The Burial of the Dead--
At the beginning, it starts out by talking of the memories that Marie has as a child. She describes that she goes off to have coffee with her cousin. In the lines 20-30, it talks about a shadow under a red rock. This could be a temptation that has come across her and she takes decides to take it because in line 40, she says "living nor dead and i knew nothing" which I think she was maybe depressed and didn't want to live anymore.

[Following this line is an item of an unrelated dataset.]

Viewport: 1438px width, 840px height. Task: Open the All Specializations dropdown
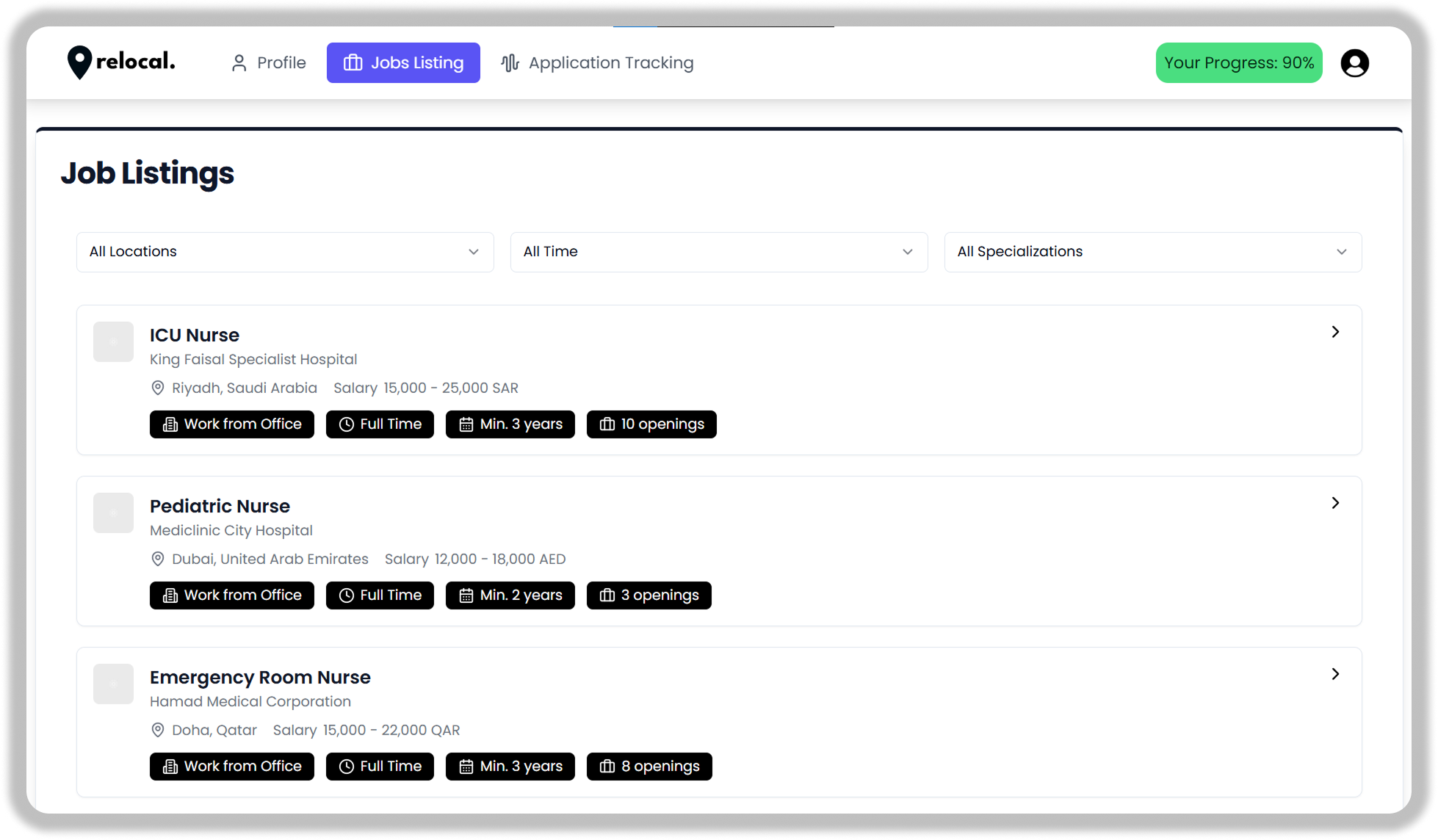point(1152,252)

The paragraph after, speaks of a woman that is the best at fortune telling and of how she reads Marie's future. I think that she probably tells her that she must be careful because she see's her death coming. Then in the last paragraph, I think they find Marie dead and they have her funeral. Everyone morns her death, but she still speaks as if she was there. Maybe her spirit is still roaming because she tries to speak to her brother about a corpse he planted.
A Game of Chess--
In the second part, the scene is described as a woman sitting by a window that is rich and in a room full of strange synthetic perfumes. She seems to be thinking of her past and starts to speak to herself. She says that her nerves are bad and this could probably be that she's going nuts or something!

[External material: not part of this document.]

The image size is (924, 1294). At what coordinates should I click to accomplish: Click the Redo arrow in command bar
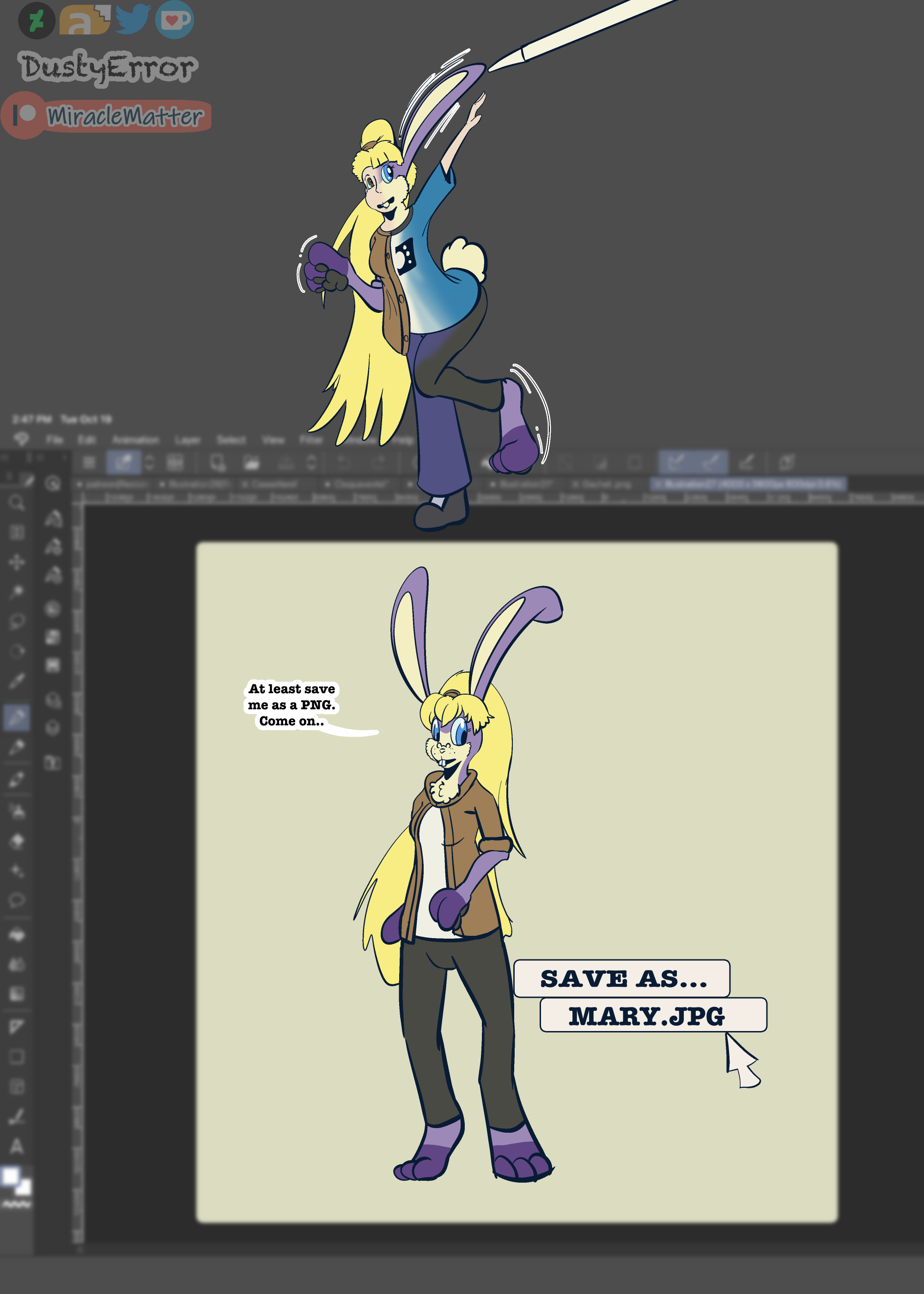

Afterwords, he starts speaking about a woman that is waiting for her husbands return. She is scared and doesn't know how he will take the fact that she didn't buy her teeth like she had promised, but instead she used it for drugs. Also, I think that she had an affair and doesn't know how he will take her disloyalty.
The Fire Sermon--
This part sort of got me to think that Eliot was describing the narrator as being in a solitaire graveyard. Also, he says that he speaks not loud or long but still hears the rattle of bones and chuckles, which could just be his conscience getting the best of him.
Around line 215, he starts talking about the encounter of two lovers. The woman awaits in her hotel room for this man, which makes it seem like they are having an affair of some kind. In line 240-243, he says "exploring hands encounter no defense; His vanity requires no response, And makes a welcome of indifference; with these lines, it seems to me that the woman is no longer in love and feels like its just an obligation to have this encounter with the man.
Death By Water--
This part describes the death of Phlebas. Phlebas finds his death at sea, but is described as having lived his life. The whirlpool could signify the way that life is and of how it brings good and bad to one's life.
What the Thunder Said--
I didn't really understand this last part because it speaks of rocks and water, but isn't very clear. The rocks could signify life and the water could be the good things of life. He says that if there were rock and water then there could be a pool among the rock which could mean tranquility. Also, when he talks about the third person walking, does he try to say its death? The conversation at the end is also very confusing and not clear at ALL!!